━━━━━ Document ━━━━━
# Ant invasion!



## suzyq (Jun 30, 2014)

I use cinnamon and it works really well for me for black ants. After a good rain I always make sure I put more cinnamon around the hive. At Walmart you can get a decent size container pretty cheap.


----------



## bjverano (Jun 18, 2014)

That's good news- I was hoping it would work. It smells good too! Thanks for the info!


----------



## jadebees (May 9, 2013)

If you can make a large size landing pad out of 1/8" hardware cloth, not touching the ground, you can put diatomacious earth in a ring around the hive. Except for the entry area bees seldom go around the back or sides on the ground. Especially if the landing pad is large. I have done this with insecticide, not just D E, for especially troublesome ant species with no noticeable harm to the bees. Only below a hive stand, though. Some of the ants here will drive a colony from its hive. Its a necessary extreme for some ants.


----------



## bjverano (Jun 18, 2014)

I put D E around the hive this spring but think we've had so much rain that I need to reapply it. We've had rain at least 5 days a week. I have been sprinkling cinnamon after each rain. The ants got to my other Warre but I got to them right away. I also smeared Crisco shortening aroun the seam of the hive bodies. Seems to be working. Have to monitor daily. 
Thanks for the tip.


----------



## jadebees (May 9, 2013)
━━━━━
Written request 1: Reproduce the passage of the ant invasion thread that begins at the words "# Ant invasion!" and stops after "container pretty cheap.".
Written request 2: Pick up the ant invasion thread from the point where it stops.
━━━━━ Items ━━━━━
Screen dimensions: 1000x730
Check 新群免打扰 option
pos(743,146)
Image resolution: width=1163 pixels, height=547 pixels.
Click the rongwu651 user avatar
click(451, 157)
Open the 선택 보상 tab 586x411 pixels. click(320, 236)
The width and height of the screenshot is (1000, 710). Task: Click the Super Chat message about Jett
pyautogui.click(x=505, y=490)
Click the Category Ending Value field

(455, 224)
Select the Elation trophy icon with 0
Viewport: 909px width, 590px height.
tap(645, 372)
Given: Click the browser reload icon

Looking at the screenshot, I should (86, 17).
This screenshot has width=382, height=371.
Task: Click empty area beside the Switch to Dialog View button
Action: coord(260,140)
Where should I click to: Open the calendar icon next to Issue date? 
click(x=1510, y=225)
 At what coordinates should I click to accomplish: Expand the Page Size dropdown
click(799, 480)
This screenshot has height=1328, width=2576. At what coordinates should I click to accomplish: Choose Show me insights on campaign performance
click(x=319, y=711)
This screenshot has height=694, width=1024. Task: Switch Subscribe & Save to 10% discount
━━━━━
Task output 1:
# Ant invasion!



## suzyq (Jun 30, 2014)

I use cinnamon and it works really well for me for black ants. After a good rain I always make sure I put more cinnamon around the hive. At Walmart you can get a decent size container pretty cheap.

Task output 2:
I used to keep Tanzanian Topbar hives. Like a KTBH, but straight sided, sized for Lang frames. I used on the legs a mix of automotive grease, used motor oil, and a large portion of insecticide. I made a brushable mix and painted a band on each leg. Just paint it on weekly. Your bees don't hang out on the hive legs. This works excellently. But you need legs. A legged hive stand works too. Or bricks below the hive would work too. A really oversized landing pad is needed to keep them out of it. But thats easy to do. I staple on a shelf of 1/8" hardware cloth.I have gone thru hell with one native ant specie here and this was the solution. Maybe one of these may help you too. An inner cover feeder, the "jar" feeder, will help too. Its darned hard for the ants to rob thru the entire cluster. That works on robber bees too, BTW. Good luck!


----------



## bjverano (Jun 18, 2014)

That grease and oil mixture with the pesticide would probl be ok for my concrete block stand. The blocks are 2 high I could paint a strip across the bottom. Sounds like a good idea






. I attached a pic of the year old hive. Not sure if I did it right or not. They got raided by ants first. 
I checked today and the ants definitely don't like the Crisco. These bees were caught in a swarm trap 1 week ago and they have 5 combs built already. I put a feeder in the yard sitting on an upside down planter. They love it and it keeps from attracting ants into the hive. Probl won't need it long though- will quit feeding as soon as this ridiculous rain stops. 
I appreciate all the good advice.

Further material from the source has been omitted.